Advances in medical research have led to many new discoveries regarding thyroid cancer, although over 4% of PTC cases exhibit unknown carcinogenic factors, and many epigenetic changes have not been fully studied [26]. Whole-transcriptome resequencing showed that the LPAR5 gene plays a special role in PTC. It was reported that LPAR5 is involved in nasopharyngeal cancer [27] and pancreatic cancer [28]. During tumor progression [29], we assessed the regulated cellular functions in fibrosarcoma HT1080 cells using a previously described method [28]. LPAR5 also participated in anticancer drug treatments in melanoma A375 cells. [30] In human platelet activation, LPAR5 plays a special role by its unique ligand selectivity [31], but few studies have assessed its role in PTC.

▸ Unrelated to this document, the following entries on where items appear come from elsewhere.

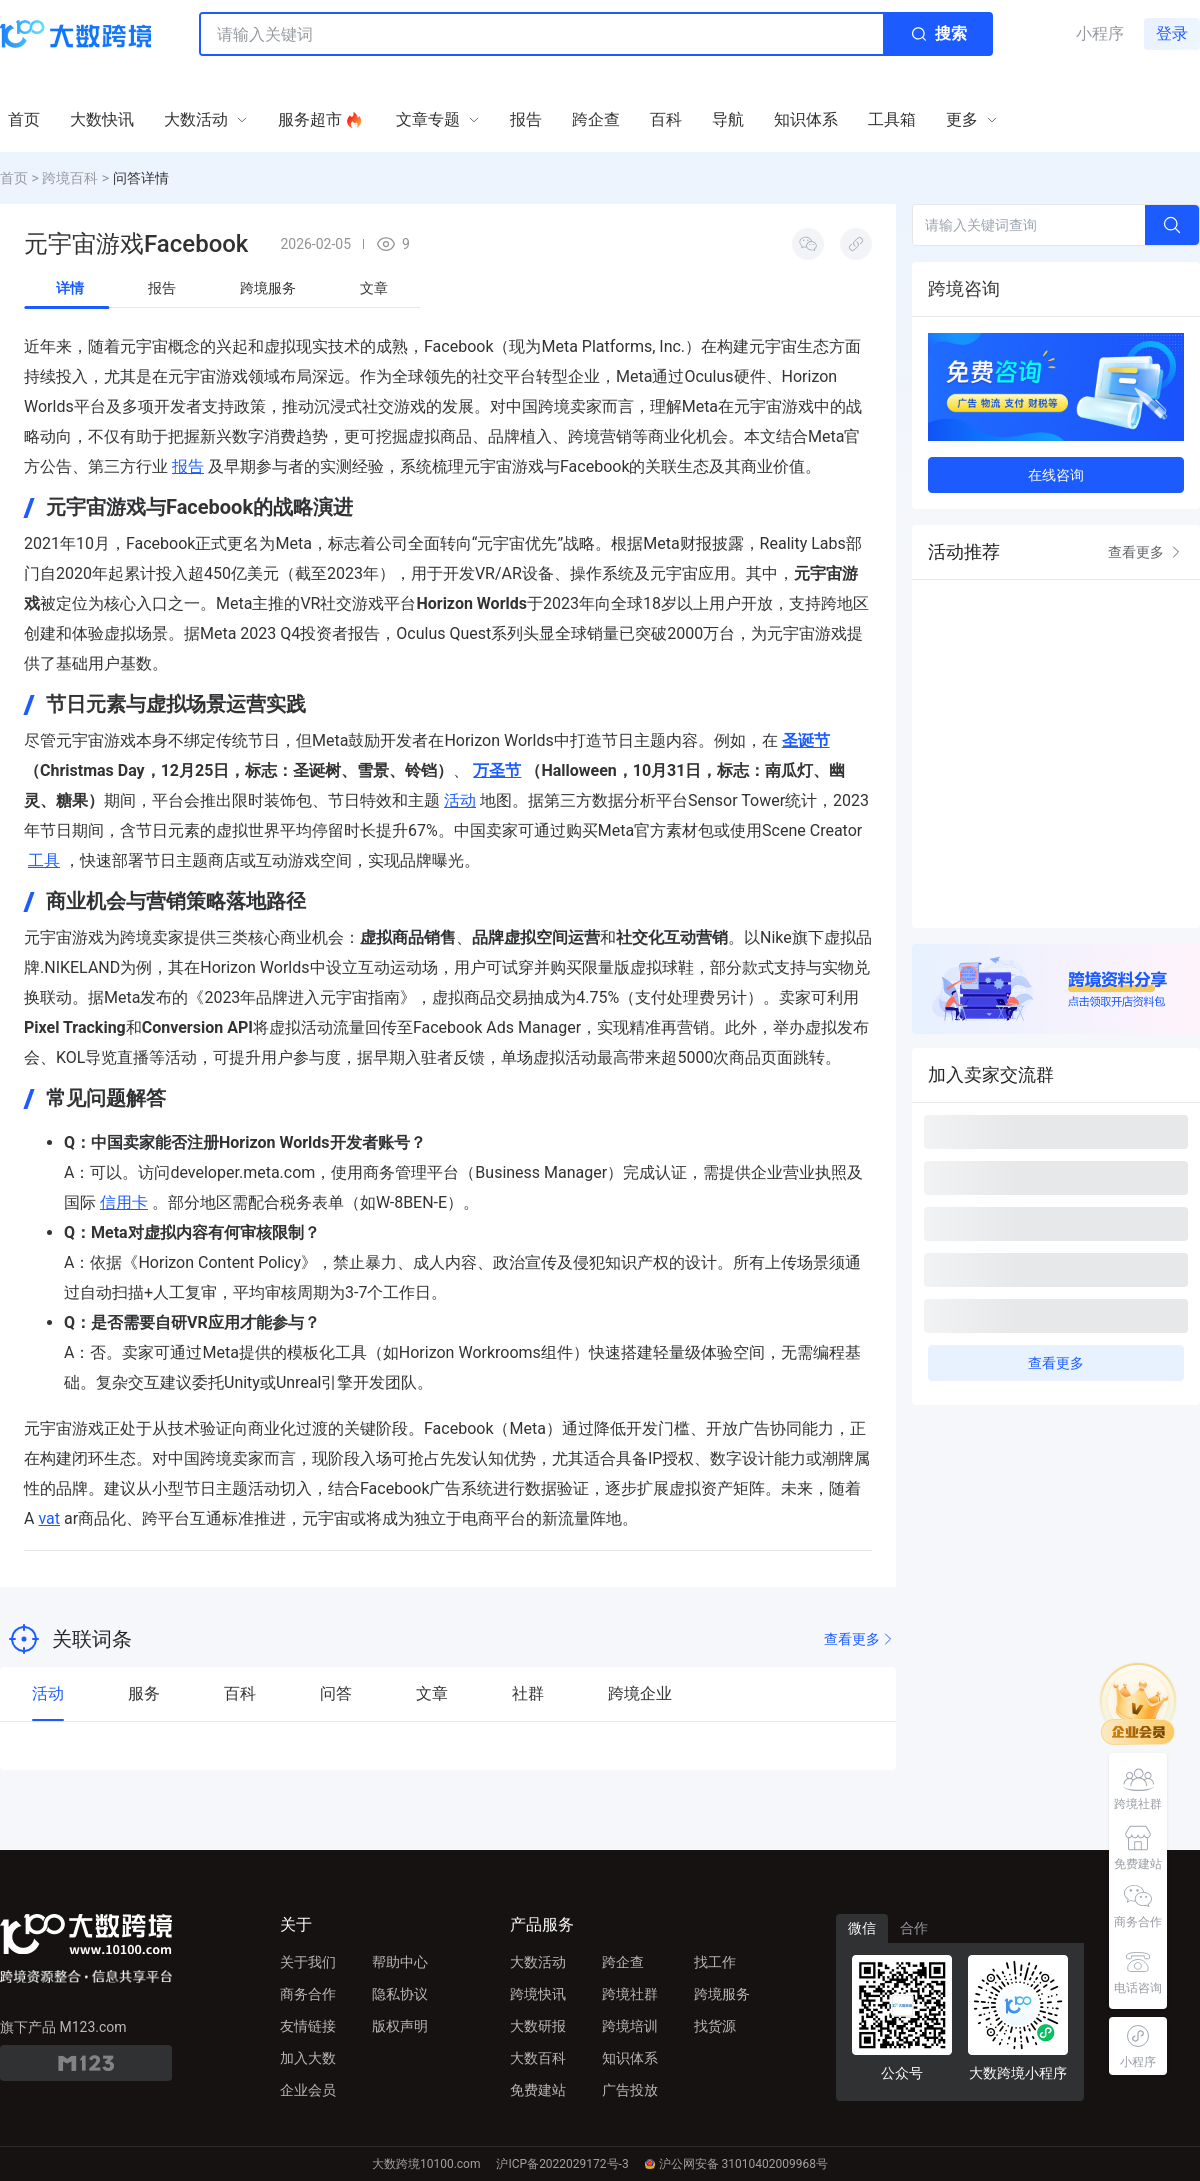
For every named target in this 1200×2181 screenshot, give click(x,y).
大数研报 (538, 2026)
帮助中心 (400, 1962)
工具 (44, 860)
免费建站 (538, 2090)
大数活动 (538, 1962)
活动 (460, 800)
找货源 (715, 2026)
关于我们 (308, 1962)
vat (49, 1518)
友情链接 (308, 2026)
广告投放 (630, 2090)
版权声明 (400, 2026)
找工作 (715, 1962)
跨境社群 (630, 1994)
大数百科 (538, 2058)
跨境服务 (722, 1994)
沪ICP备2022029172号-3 (562, 2164)
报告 (188, 466)
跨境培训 (630, 2026)
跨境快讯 (538, 1994)
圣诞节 (806, 740)
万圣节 (497, 770)
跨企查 (623, 1962)
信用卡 (124, 1202)
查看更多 (860, 1639)
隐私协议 (400, 1994)
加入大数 (308, 2058)
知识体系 (630, 2058)
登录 (1172, 33)
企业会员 (308, 2090)
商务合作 (308, 1994)
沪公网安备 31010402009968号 (736, 2164)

In the present study, we explored the role of LPAR5 in thyroid cancer and its potential relationship with clinical features, finding that LPAR5 is associated with lymph node metastasis. Cytological experiments on TPC-1 and KTC-1 cell lines showed that LPAR5 play an important role in a series of cellular functions of tumor cells, including proliferation, colony formation, migration, invasion, and apoptosis. Our Western blot results show that LPAR5 appears to be involved in the PI3K/AKT pathway. We used AKT activator to perform the regression experiment, and experimental results revealed that the significant change in AKT plays a crucial role in the effect of LPAR5 on PTC. We further hypothesized that LPAR5 also affects the EMT process and conducted further experiments.

Some limitations of the present study need to be considered. First, the details of the involvement of LPAR5 in the PI3K/AKT pathway in PTC need further study. Second, experiments in animals are needed. The mechanism of LPAR5 in thyroid tumors still needs to be explored, but LPAR5 clearly plays a significant role in PTC.

Conclusions

In summary, downregulation of PAR5 expression can inhibit the physiological process of PTC, and this phenomenon is related to the PI3K/AKT pathway and EMT. The findings of this study suggest that LPAR5 is a potentially sensitive biomarker of PTC.